Let’s build a typical example of the very first part of the perfect paragraph structure.

Assume my thesis statement says this:

The “over” position for toilet tissue is superior because it is safer because of a shorter reach to unravel and grab tissue, it limits the spread of germs, and it is more visually appealing.

(I don’t find out about you, but in my house, the position of wc paper is a serious point of contention. It’s sparked many debates and heated “discussions.”)

My topic sentence might look something similar to this:

The “over” position for toilet tissue is safer due to the shorter reach to unravel and grab the tissue.

Comparing contrary to the three things a topic sentence should do, my example does the immediate following:

Connects to and supports the thesis statement.

Establishes what the paragraph is approximately.

Unifies the content for the paragraph (which you’ll see within the next section!).

This topic sentence sets within the lead-in into the details that form the support sentences, the next element of the paragraph structure that is perfect.

Support sentences are imperative to supporting both your topic sentence and your thesis statement. These sentences will accomplish three things:

  1. They add greater detail to and/or explain your topic sentence.
  2. They use concrete details as “evidence” to prove, clarify, or illustrate most of your point.
  3. They give your paragraph meaning.

How you develop the support sentences is determined by the sort of essay you’re writing, though. While there are lots of methods to paragraph development , answering a few questions can allow you to determine what approach is the best for your essay topic and structure.

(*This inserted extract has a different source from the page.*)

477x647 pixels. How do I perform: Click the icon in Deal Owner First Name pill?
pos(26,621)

  • Will examples, details, or reasons support your point?
  • Do you need to analyze information or argue a point?
  • Will research that is quoting establish your point?
  • Have you got relevant statistics or other research data available?
  • Can or in case you tie in personal experience?

By answering these questions, you could start to shape how you will develop the paragraph to generate the paragraph structure that is perfect. Use at least two details that are concrete create your paragraph effective. You may use more—let your topic together with quantity of support it needs dictate that for your needs.

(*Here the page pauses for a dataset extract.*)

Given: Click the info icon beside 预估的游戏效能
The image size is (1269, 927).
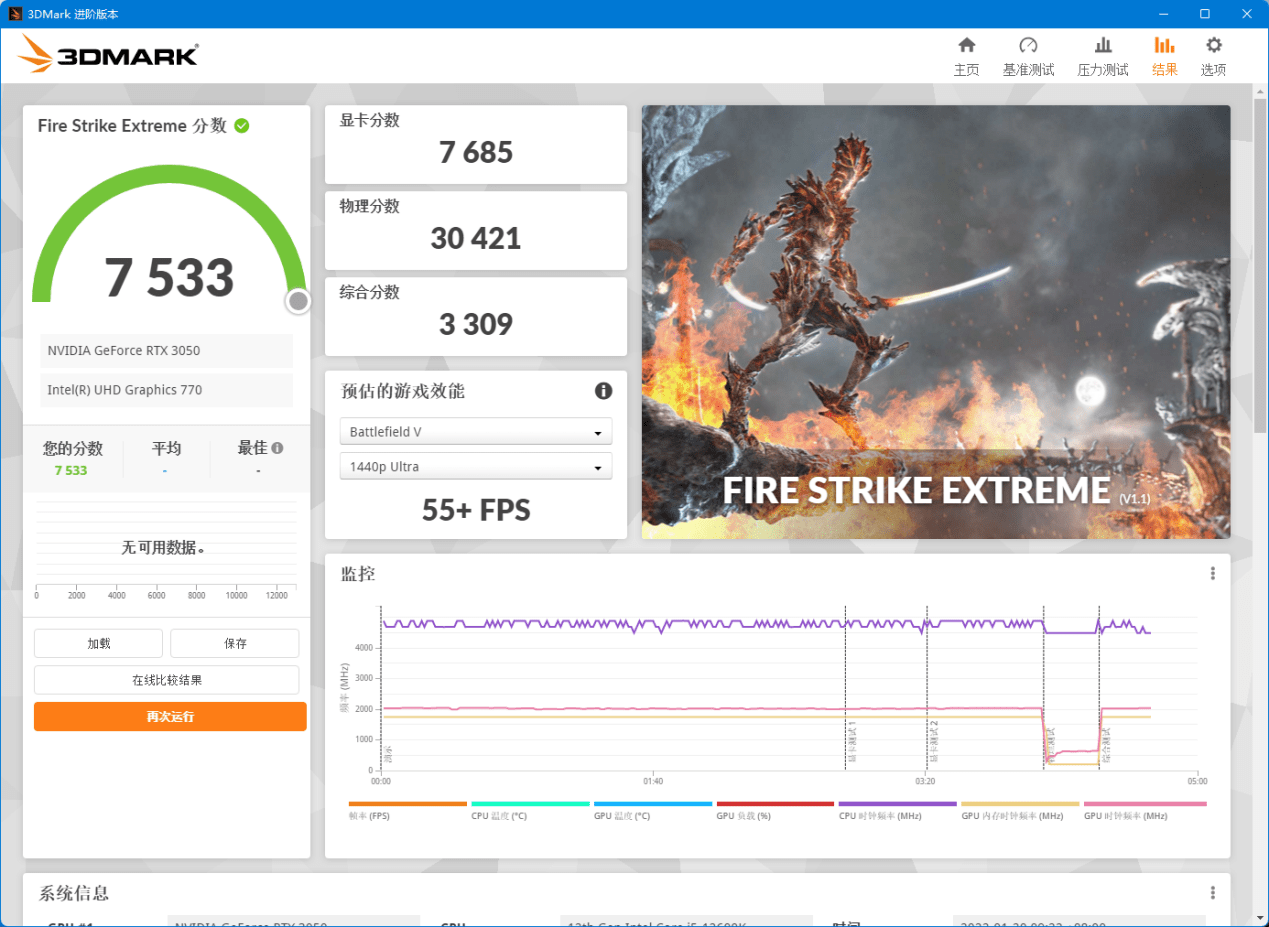Looking at the screenshot, I should click(603, 391).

If you wish to analyze information from research, for example, your paragraph will likely be longer. While there’s no set number of sentences you need to include, aim for 5-8 sentences. This ensures you don’t make custom writing paragraphs too long yet still have sufficient details and content to determine the key support for the topic sentence.

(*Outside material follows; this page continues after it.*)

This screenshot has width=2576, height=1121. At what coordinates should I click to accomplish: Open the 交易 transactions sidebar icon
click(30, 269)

You also want to present support sentences logically and systematically. As an example, you don’t like to present research initially and then further explain your topic sentence. The paragraph development method you decide on will show you in this process.

Now, let’s break the support sentences into two steps.

First, I want to further explain my sentence that is topic and a little more detail. I may create a sentence that looks something like this:

Although the distance is a matter of mere inches, research suggests it generates a safer environment.

Then, because the step that is second I would like to supply the evidence that supports my topic sentence and, by extension, my thesis, too. I’ll use research data and statistics to argue my point—that the “over” position for toilet paper is superior since it’s safer.

I might construct two support that is additional that seem like this:

A 2014 Bathroom Safety (BS) survey unearthed that households making use of the “over” position had 75% fewer falls off the toilet. Further , according to the Consortium of Research About Paper Products (CRAPP), bathroom goers who use the “under” position are 30% more likely to suffer debilitating rotator cuff damage.

Notice how I’ve put “further” in bold? This highlights the importance of transitioning in the middle of your support sentences. Just throwing in a string of rapid-fire sentences hurts the flow of data. So make certain you use transitions well to produce continuity and unity, which together will build flow that is good.